A year later, Matisse made another sketch, this time of a completely nude figure.
Nude in the mirror (1924)
I do not know if there is a corresponding painting, never seen it in catalogs.
Matisse didn’t start painting more mirrors after this oriental series, but perhaps some ideas stick; many years later he painted another ‘criminal photo’ portrait with a mirror, this time also exaggerated by a striped, jail-robe-like dress of the model:
La reflection (1935)
On yet another late work the model is also reflected in a mirror, but she’s not even leaning on it, she just stands by the mirror, even more detached from it:
Nude in white peignoir standing by the mirror (1937)

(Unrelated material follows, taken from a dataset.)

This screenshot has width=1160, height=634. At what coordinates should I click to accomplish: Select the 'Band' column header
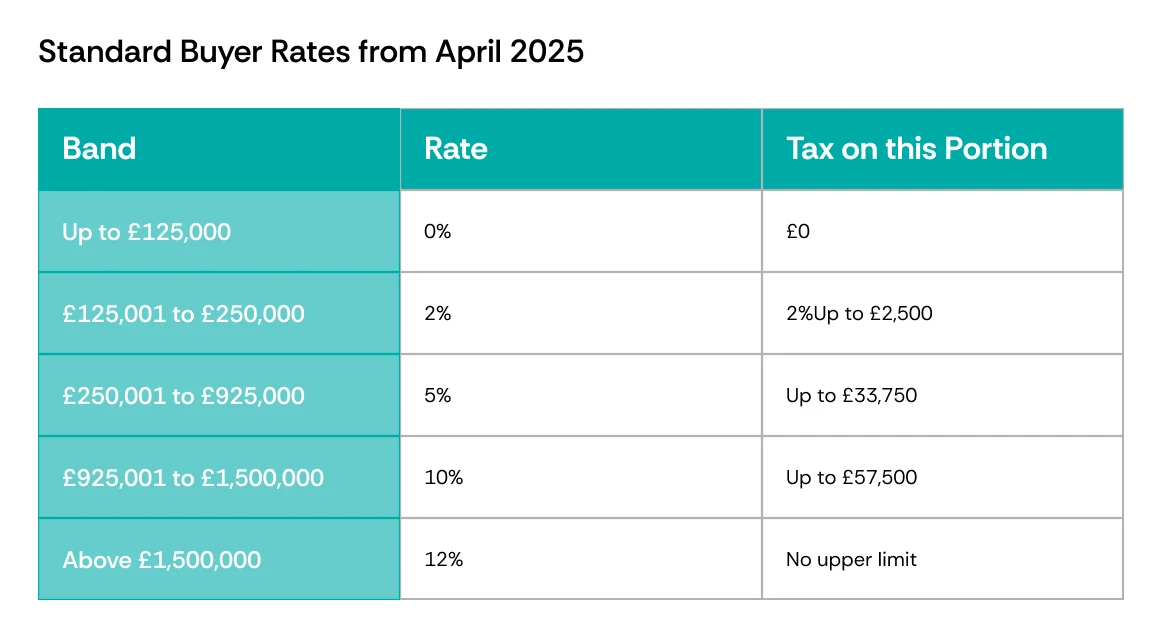[219, 149]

Is this the same closet as before? or did Matisse buy a separate large mirror for the studio? Most likely, the second – we see a similar mirror (the large one, and in the yellow frame) in the other works of late 1930’s:
Woman in blue dress before a mirror (1937)
And again in another painting:
Reading woman on a black background (1939)
It is likely that the house had yet atoner mirror, above a fireplace, although I am not completely sure:
Nude standing by a mantelpiece (1936)
This fireplace appears in another, earlier work, but here we hardly see even the traces of a mirror (if it existed at all; it could be a mantlepiece with the paintings):
The Moorish screen (1920)
There was another mirror in the life/art of Matisse; we see it first in one of his early works; as with most of his mirrors it doesn’t ‘do’ any mirror works.
The Painter and His Model (1917)
This mirror will also appear in two other studies for his oriental series, and I guess mostly because of its rich frame:
Seated Odalisque, Left Knee Bent (1928)
Decorative Figure on an Ornamental Background (1926)
As I wrote, the Matisse’s models do not look in the mirror; it is the master who looked at them, and at their reflections. There is one exception from this ‘rule’:
Dancer Reflected in the Mirror (Danseuse reflétée dans la glace) (1927)
In the middle of the 1930s Matisse made a series of drawing where we also see a few mirrors:
Reclining nude. The painter and his model (1935)
Modeling in the mirror (1936)
Self-portrait with nude at the mirror (1937)
I know that there are more of those, but it’s difficult to find them online, and I need to wait till the moment when I get a book or a catalogue, specifically focussed on his drawings.
It is a pity that at some point Matisse stopped using mirrors in his works – I know of no work of his later, graphical period, which would have mirror(s) in it. It would be great to see, for example, how he would depict mirrors in his cut-out series (below is my own imaginative creation):
This is my short story about
cabbages, and kings, Matisse, his nudes, their deprivation of self-reflective practices, as well as about the place of mirrors in the interiors of our lives.
I’d love to come back to Matisse and his mirrors later; his drawings is a really interesting case, but I need to gather more cases.